Все больше и больше убеждаюсь, что народ (наверное, слишком обобщил – люди) читает мало стихов. Наверное, на каждого человека-поэта по 0,5 человека-слушателя. А мне охота читать. Пусть плохие.

Неужели поэт бездарнее маляра. Маляр покрасит забор – все увидят.

Когда печатнули мой стишок, все спрашивали: «Сколько получил?» Когда говорил, что нисколько, то уважение, которое было в глазах, сразу же пропадало. Как выяснилось, они его не читали. Ну ладно я. Мой чёрт со мной. С кем-то (и с неглупым) заикнулся об А. Ахматовой, он меня переспросил: «Это которая в РОНО работает?».
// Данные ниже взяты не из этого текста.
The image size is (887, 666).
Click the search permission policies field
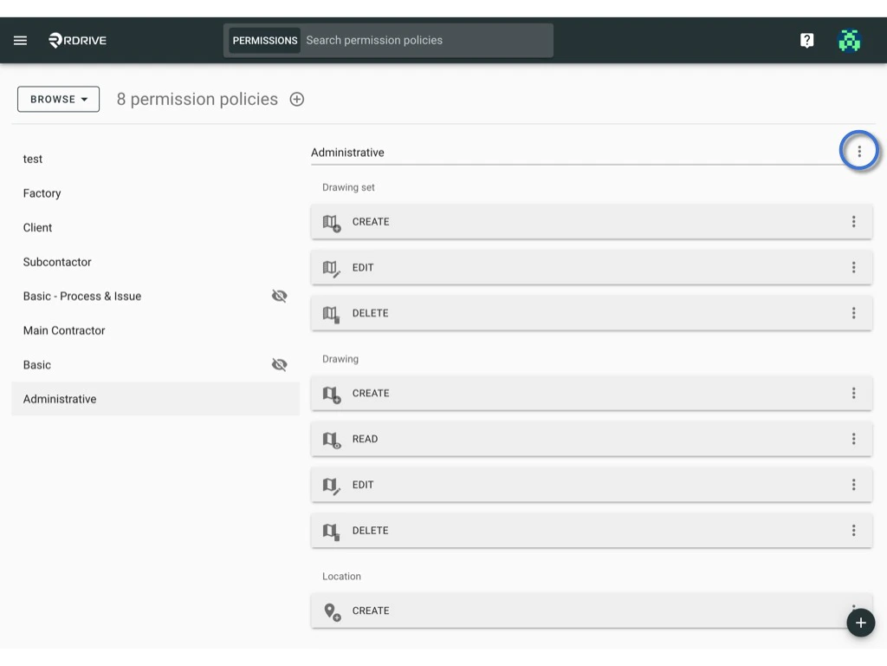coord(424,40)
...Может быть Слава (кажется, так звали рыжего и худого поэта, который хотел прочитать мою тетрадку) напишет мне хоть что-то? (Слава – очевидно Сиваков. – И.Г.) Ведь нехорошо бросать человека в пустыне (а также в воде, в воздухе и пр.)

Стихотворение, которое я подарил себе на именины

На ночь закрываются маки,

как зашивают раны.

Выходят молиться монахи,

горбы, как ранцы.

 

Схимники не любят маков –

все цветы от лукавого.

Чешут лысые маковки –

пустоши локальные.

 

Старцы, снимите ранцы,

добычу злую.

Коснуться вас утром рано

ангелов поцелуи».

 

20.03.1985

«Спасибо большое за публикацию моих стишков. Разыскал их только в середине марта. Как назло, этой газеты не было в школе, в районной библиотеке. Нашел в райкоме.

Интересная разрядка получилась в «Звездах»: «...Звезда упала. Не моя ли?» У меня так не было, но все равно хорошо.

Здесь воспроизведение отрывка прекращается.